__ACTIVITY__
Please print the data shown below without any alteration.

__Items from a dataset__
################

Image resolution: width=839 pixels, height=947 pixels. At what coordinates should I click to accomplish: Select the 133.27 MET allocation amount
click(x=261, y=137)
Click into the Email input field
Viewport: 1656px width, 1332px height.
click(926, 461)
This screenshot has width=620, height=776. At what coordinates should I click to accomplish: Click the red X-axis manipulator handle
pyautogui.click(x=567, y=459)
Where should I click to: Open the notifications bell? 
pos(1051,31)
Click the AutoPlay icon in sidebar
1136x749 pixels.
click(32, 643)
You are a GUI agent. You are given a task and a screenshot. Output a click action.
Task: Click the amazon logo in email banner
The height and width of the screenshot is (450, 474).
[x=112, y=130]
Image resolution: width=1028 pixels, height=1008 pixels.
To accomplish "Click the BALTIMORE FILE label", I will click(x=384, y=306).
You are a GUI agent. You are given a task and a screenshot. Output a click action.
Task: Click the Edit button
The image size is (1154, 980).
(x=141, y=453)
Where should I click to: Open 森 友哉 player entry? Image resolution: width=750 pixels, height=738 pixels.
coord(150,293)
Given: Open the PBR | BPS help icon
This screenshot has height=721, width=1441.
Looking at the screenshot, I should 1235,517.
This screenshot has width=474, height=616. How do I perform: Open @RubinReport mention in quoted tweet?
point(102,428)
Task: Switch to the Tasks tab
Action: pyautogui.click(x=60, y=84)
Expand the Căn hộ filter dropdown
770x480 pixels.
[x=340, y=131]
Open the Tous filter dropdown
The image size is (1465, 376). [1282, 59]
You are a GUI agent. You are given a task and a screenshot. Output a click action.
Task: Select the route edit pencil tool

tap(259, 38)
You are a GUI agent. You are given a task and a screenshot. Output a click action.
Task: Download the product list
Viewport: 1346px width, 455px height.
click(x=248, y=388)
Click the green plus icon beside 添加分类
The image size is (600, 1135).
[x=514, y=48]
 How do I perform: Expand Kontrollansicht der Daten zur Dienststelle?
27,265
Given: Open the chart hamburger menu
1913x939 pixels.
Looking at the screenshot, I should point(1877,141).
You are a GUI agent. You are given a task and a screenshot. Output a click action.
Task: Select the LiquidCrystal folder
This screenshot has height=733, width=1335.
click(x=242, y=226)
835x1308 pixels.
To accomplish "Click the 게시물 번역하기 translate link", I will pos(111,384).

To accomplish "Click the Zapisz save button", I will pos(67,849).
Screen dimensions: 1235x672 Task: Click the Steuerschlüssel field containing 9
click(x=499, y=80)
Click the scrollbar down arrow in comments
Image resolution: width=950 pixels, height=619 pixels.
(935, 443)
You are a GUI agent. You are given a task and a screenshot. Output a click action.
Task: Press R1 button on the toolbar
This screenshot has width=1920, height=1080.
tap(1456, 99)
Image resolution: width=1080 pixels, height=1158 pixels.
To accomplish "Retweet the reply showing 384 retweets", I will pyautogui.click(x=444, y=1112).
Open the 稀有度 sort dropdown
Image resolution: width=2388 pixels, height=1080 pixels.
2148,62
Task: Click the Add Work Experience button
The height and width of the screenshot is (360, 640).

################

__OUTPUT OF THE TASK__
Image resolution: width=839 pixels, height=947 pixels. At what coordinates should I click to accomplish: Select the 133.27 MET allocation amount
click(x=261, y=137)
Click into the Email input field
Viewport: 1656px width, 1332px height.
click(926, 461)
This screenshot has width=620, height=776. At what coordinates should I click to accomplish: Click the red X-axis manipulator handle
pyautogui.click(x=567, y=459)
Where should I click to: Open the notifications bell? 
pos(1051,31)
Click the AutoPlay icon in sidebar
1136x749 pixels.
click(32, 643)
You are a GUI agent. You are given a task and a screenshot. Output a click action.
Task: Click the amazon logo in email banner
The height and width of the screenshot is (450, 474).
[x=112, y=130]
Image resolution: width=1028 pixels, height=1008 pixels.
To accomplish "Click the BALTIMORE FILE label", I will click(x=384, y=306).
You are a GUI agent. You are given a task and a screenshot. Output a click action.
Task: Click the Edit button
The image size is (1154, 980).
(x=141, y=453)
Where should I click to: Open 森 友哉 player entry? Image resolution: width=750 pixels, height=738 pixels.
coord(150,293)
Given: Open the PBR | BPS help icon
This screenshot has height=721, width=1441.
Looking at the screenshot, I should 1235,517.
This screenshot has width=474, height=616. How do I perform: Open @RubinReport mention in quoted tweet?
point(102,428)
Task: Switch to the Tasks tab
Action: pyautogui.click(x=60, y=84)
Expand the Căn hộ filter dropdown
770x480 pixels.
[x=340, y=131]
Open the Tous filter dropdown
The image size is (1465, 376). [1282, 59]
You are a GUI agent. You are given a task and a screenshot. Output a click action.
Task: Select the route edit pencil tool

tap(259, 38)
You are a GUI agent. You are given a task and a screenshot. Output a click action.
Task: Download the product list
Viewport: 1346px width, 455px height.
click(x=248, y=388)
Click the green plus icon beside 添加分类
The image size is (600, 1135).
[x=514, y=48]
 How do I perform: Expand Kontrollansicht der Daten zur Dienststelle?
27,265
Given: Open the chart hamburger menu
1913x939 pixels.
Looking at the screenshot, I should point(1877,141).
You are a GUI agent. You are given a task and a screenshot. Output a click action.
Task: Select the LiquidCrystal folder
This screenshot has height=733, width=1335.
click(x=242, y=226)
835x1308 pixels.
To accomplish "Click the 게시물 번역하기 translate link", I will pos(111,384).

To accomplish "Click the Zapisz save button", I will pos(67,849).
Screen dimensions: 1235x672 Task: Click the Steuerschlüssel field containing 9
click(x=499, y=80)
Click the scrollbar down arrow in comments
Image resolution: width=950 pixels, height=619 pixels.
(935, 443)
You are a GUI agent. You are given a task and a screenshot. Output a click action.
Task: Press R1 button on the toolbar
This screenshot has width=1920, height=1080.
tap(1456, 99)
Image resolution: width=1080 pixels, height=1158 pixels.
To accomplish "Retweet the reply showing 384 retweets", I will pyautogui.click(x=444, y=1112).
Open the 稀有度 sort dropdown
Image resolution: width=2388 pixels, height=1080 pixels.
2148,62
Task: Click the Add Work Experience button
The height and width of the screenshot is (360, 640).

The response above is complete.